▶ **WHAT NEEDS TO BE DONE**: The lines to copy are those in the listing below that contain the word "screenshot".

▶ **PROVIDED RECORDS**:
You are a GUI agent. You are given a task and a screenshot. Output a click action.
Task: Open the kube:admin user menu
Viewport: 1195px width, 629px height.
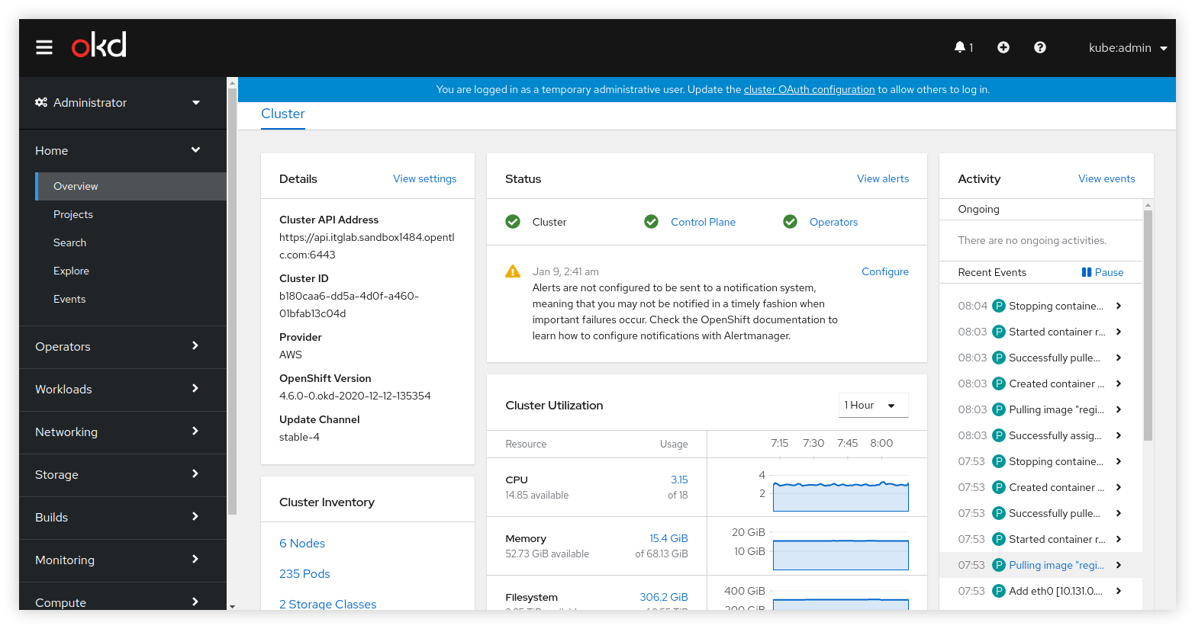coord(1127,47)
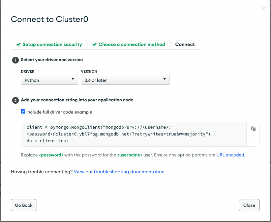Viewport: 271px width, 222px height.
Task: Click the green checkmark beside Setup connection security
Action: point(19,44)
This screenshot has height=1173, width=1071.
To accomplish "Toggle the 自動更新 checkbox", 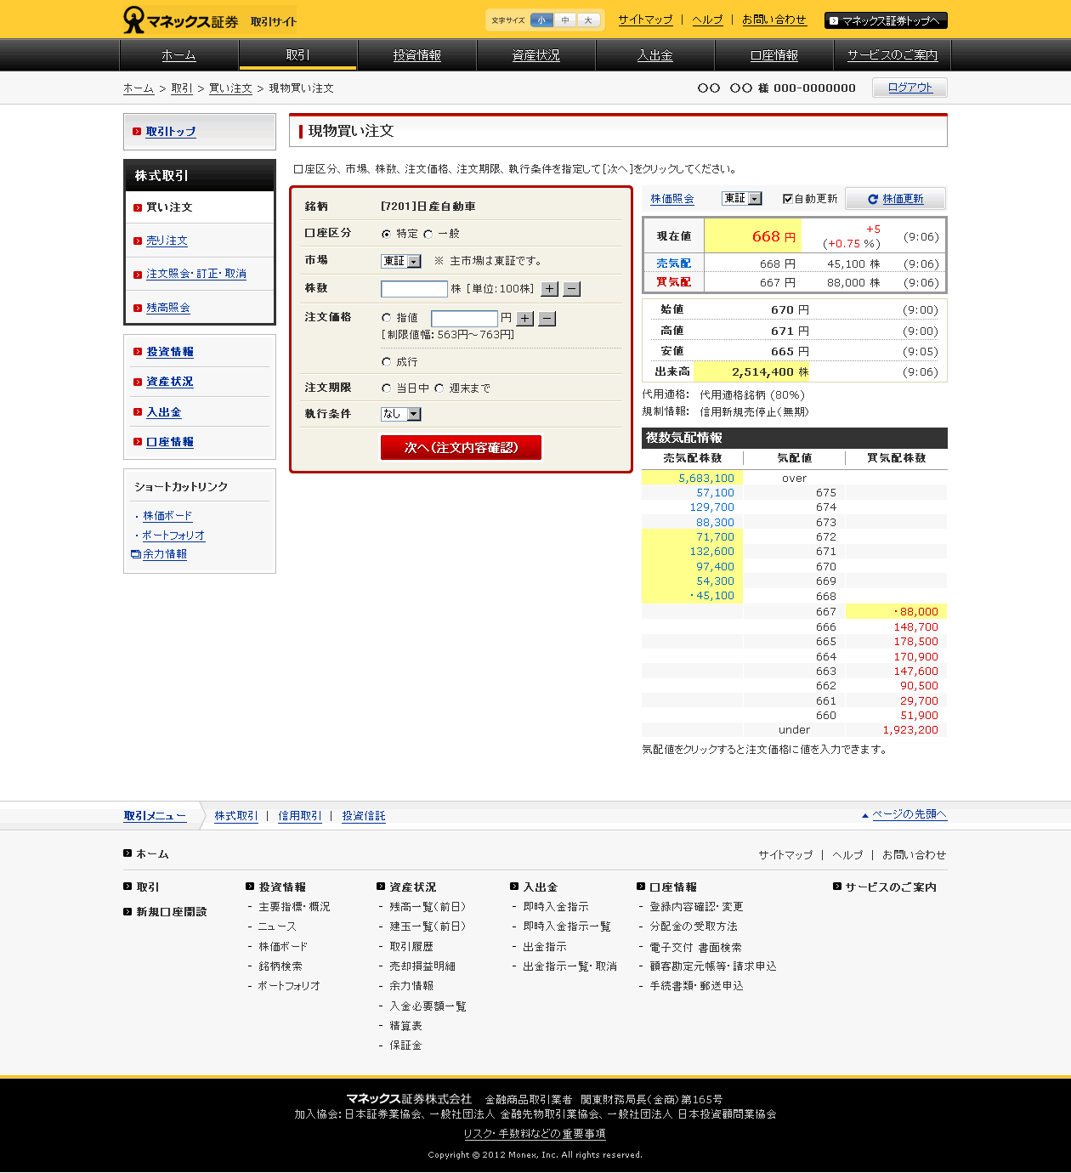I will 787,199.
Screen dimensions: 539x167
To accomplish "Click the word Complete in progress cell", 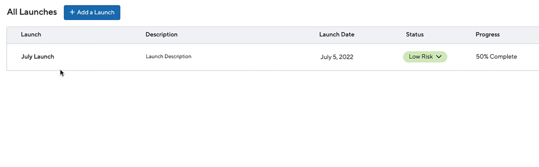I will pos(504,57).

▶ **WRITTEN RESPONSE**:
You are a GUI agent. You are given a task and a screenshot. Output a click action.
This screenshot has height=1173, width=1071.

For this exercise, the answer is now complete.